Amazonで詳しく見る by G-Tools

 (前回の続き)

(3)再生医療
 【概要】再生医療とは、事故や病気によって失われた身体の細胞、組織、器官の再生や機能の回復を目的とした医療を指す。再生医療の発展を担うのが、ES細胞(胚性幹細胞)とiPS細胞(人工多能性幹細胞)である。ES細胞とiPS細胞には、以下のような違いがある。ES細胞とは、着床寸前の段階の胚から、胎児の体のすべての元になる細胞を取り出し、多能性を保たせたまま培養して増やしたものである。これに対してiPS細胞とは、既にできあがった体の分化した細胞を取り出し、そこに数個の遺伝子を人工的に組み込むことでES細胞と同じような多能性を再び獲得させたものである(※9)。

 ES細胞の歴史は1981年に遡る。同年、2つの研究グループによって、初めてマウスのES細胞が樹立された。1つはケンブリッジ大学のマーティン・エヴァンスとマシュー・カウフマンらによるものであり、もう1つはカリフォルニア大学のゲイル・R・マーチンによるものである。それから17年後の1998年、ウィスコンシン大学マディソン校のジェームズ・トムソンらにより、初めてヒトのES細胞が樹立された(※10)。iPS細胞の歴史については、昨年ノーベル生理学・医学賞を受賞した山中伸弥氏(京都大学iPS細胞研究所所長・教授)がカリフォルニア大学サンフランシスコ校グラッドストーン研究所に着任してiPS細胞の研究を始めたのが1993年である(※11)。

 【市場規模】今後、幅広い疾患において再生医療が行われれば、現行の製品開発パイプライン上にある開発品目の市場だけではなく、iPS 細胞などの多能性幹細胞活用を含めた将来的な市場や、糖尿病を始めとする慢性疾患を中心とした医療費の削減など、再生医療の経済効果が期待される。2030年には約1兆円、将来的な市場として2050年には2.5兆円となり、我が国における今後の大きな経済効果がもたらされる(※12)。

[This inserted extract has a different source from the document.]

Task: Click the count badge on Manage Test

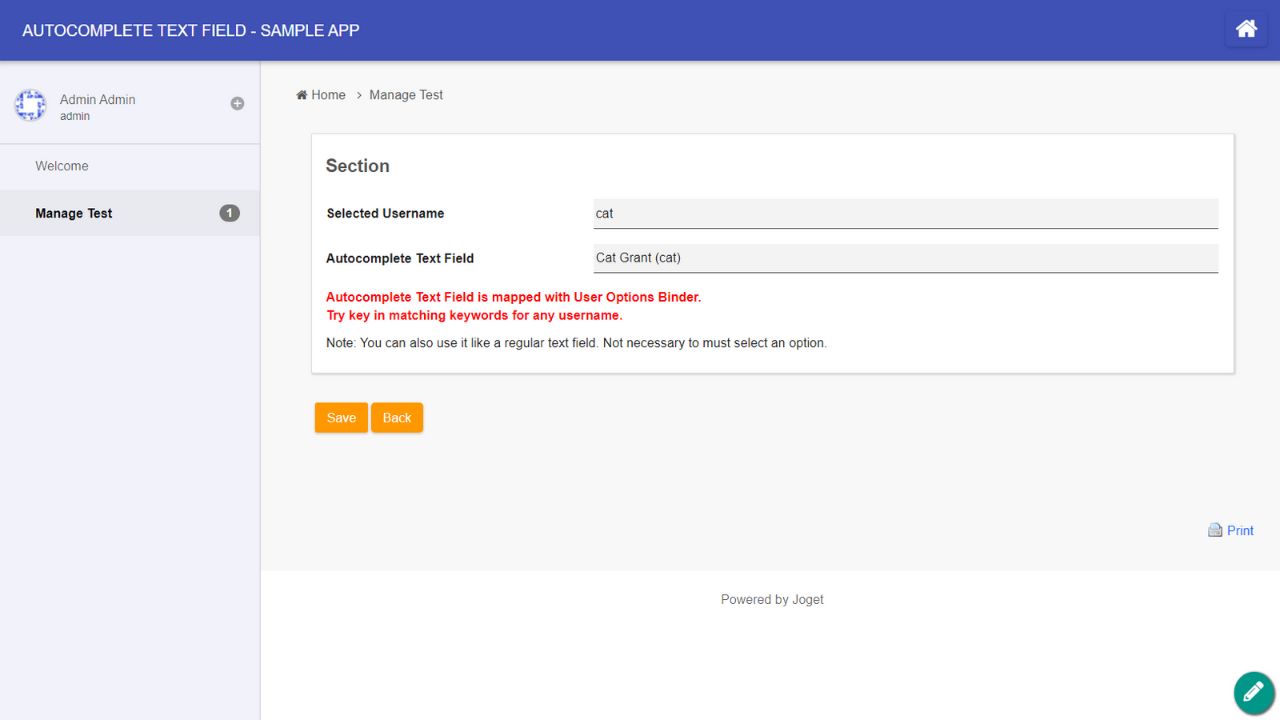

 【実用化上の問題】様々な問題がありここでは逐一列挙することができないが、大きく分けて制度上の問題、コスト上の問題、倫理上の問題がある。詳細は(※12)を参照。

(4)カーボンナノチューブ
 【概要】カーボンナノチューブとは、ダイヤモンド、非晶質、グラファイト、フラーレンに次いで、1991年に物理学者・飯島澄男氏によって発見された炭素材料。原子5~10個分の太さのチューブ状の炭素原子集合体で、構造によって金属にも半導体にもなるという特性を持つ(※13)。鋼鉄の数十倍の強さを持ち、いくら曲げても折れないほどしなやかで、薬品や高熱にも耐え、銀よりも電気を、ダイヤモンドよりも熱をよく伝える(※14)。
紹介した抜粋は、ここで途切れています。